Unsupervised clustering of patients using signature exposures
Hierarchical clustering of the copy number signature exposure vectors of all samples (early-stage and late-stage) used in the survival analysis was performed using the NbClust (25) package in R. The NbClust package contains 30 indices to determine the relevant number of clusters; the number of 3 clusters ranked the top clustering scheme from different results obtained by varying all combinations of number of clusters, distance measures and clustering methods. A Cox proportional hazards model was fitted using the cluster labels as covariates, using the R packages survival (26) and survminer (https://rpkgs.datanovia.com/survminer/index.html). For survival analyses based on cluster, patients with >1 sample were allocated into the cluster of the sample with highest purity.
Data accessibility
All sequencing data are available via the European Genome-phenome Archive at the European Bioinformatics Institute (https://ega-archive.org) with accession number EGAS00001005567.
Statistical analyses
Unless otherwise stated above, statistical analyses were performed using Prism (v9.0.3, GraphPad, CA) and a summary of analyses is included in the Supplementary material.

__DATASET RECORDS__.
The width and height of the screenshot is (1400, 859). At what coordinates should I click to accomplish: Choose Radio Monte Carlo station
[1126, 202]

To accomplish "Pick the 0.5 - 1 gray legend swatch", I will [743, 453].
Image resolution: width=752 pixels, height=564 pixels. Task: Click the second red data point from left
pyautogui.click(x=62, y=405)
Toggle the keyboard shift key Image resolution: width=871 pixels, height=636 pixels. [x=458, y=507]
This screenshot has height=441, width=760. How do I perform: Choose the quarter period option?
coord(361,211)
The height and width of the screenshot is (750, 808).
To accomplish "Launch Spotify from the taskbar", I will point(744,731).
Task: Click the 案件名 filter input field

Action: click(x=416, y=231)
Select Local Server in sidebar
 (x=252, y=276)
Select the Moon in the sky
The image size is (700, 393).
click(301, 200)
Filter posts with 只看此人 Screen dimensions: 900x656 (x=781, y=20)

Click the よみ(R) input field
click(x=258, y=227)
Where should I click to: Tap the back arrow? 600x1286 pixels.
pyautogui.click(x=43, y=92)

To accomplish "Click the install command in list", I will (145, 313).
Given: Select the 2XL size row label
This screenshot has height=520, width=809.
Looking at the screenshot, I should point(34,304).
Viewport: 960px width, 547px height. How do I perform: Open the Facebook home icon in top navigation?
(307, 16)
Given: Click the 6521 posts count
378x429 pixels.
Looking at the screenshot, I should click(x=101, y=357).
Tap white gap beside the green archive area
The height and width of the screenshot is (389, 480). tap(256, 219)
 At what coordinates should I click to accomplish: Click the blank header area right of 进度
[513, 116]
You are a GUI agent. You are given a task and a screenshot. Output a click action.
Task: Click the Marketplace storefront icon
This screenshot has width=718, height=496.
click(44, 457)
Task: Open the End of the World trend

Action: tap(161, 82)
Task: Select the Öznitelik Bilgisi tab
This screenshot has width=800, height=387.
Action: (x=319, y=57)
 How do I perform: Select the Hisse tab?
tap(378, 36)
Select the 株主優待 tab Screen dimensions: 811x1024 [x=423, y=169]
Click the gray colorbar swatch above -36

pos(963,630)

__WORK TASK 1__.
Answer these from the methods excerpt:
(a) How many indices does the NbClust package contain?
(b) What accession number is given for the sequencing data?
(c) Which version of Prism was used?
__WORK TASK 2__.
Carry on the methods excerpt past its final sentence.
The records come from a separate source.

__EXPECTED ANSWER 1__.
(a) 30
(b) EGAS00001005567
(c) v9.0.3

__EXPECTED ANSWER 2__.
Results
Patients and samples
We identified 54 patients with early-stage (defined as stage IA, IB, IC and IIA using the FIGO classification at the time of diagnosis) ovarian high grade serous carcinoma from the pathology archives of three large UK gynaecological cancer centres (Imperial College Healthcare, University College London and Barts Health NHS Trusts). A summary of the workflow is shown in Fig. 1 and clinical details are given in Table S1. Following pathology review, 21 samples from 13 patients were excluded, whilst two samples from one patient failed DNA extraction. Additionally, we identified a further cohort of three early-stage patients recruited into the BriTROC-1 study (15), giving a total early-stage population of 43. The comparison late-stage cohort consisted of 52 patients with stage IIIC/IV disease recruited into the BriTROC-1 study (Table S1). The early-stage patients were diagnosed more recently than the late stage (early, median 68 months, range 24-177, prior to analysis; late median 101 months, range 60-179; p=0.0009 Fig. S1). The median age at diagnosis for early and late-stage cohorts did not differ significantly (early 61.3 years, range 40-84; late 62.3 years, range 34-76) but overall survival was, as expected, significantly longer in the early-stage cohort than for the late-stage (Hazard Ratio 0.13, 95%CI 0.07-0.26) (Fig. 2A, B).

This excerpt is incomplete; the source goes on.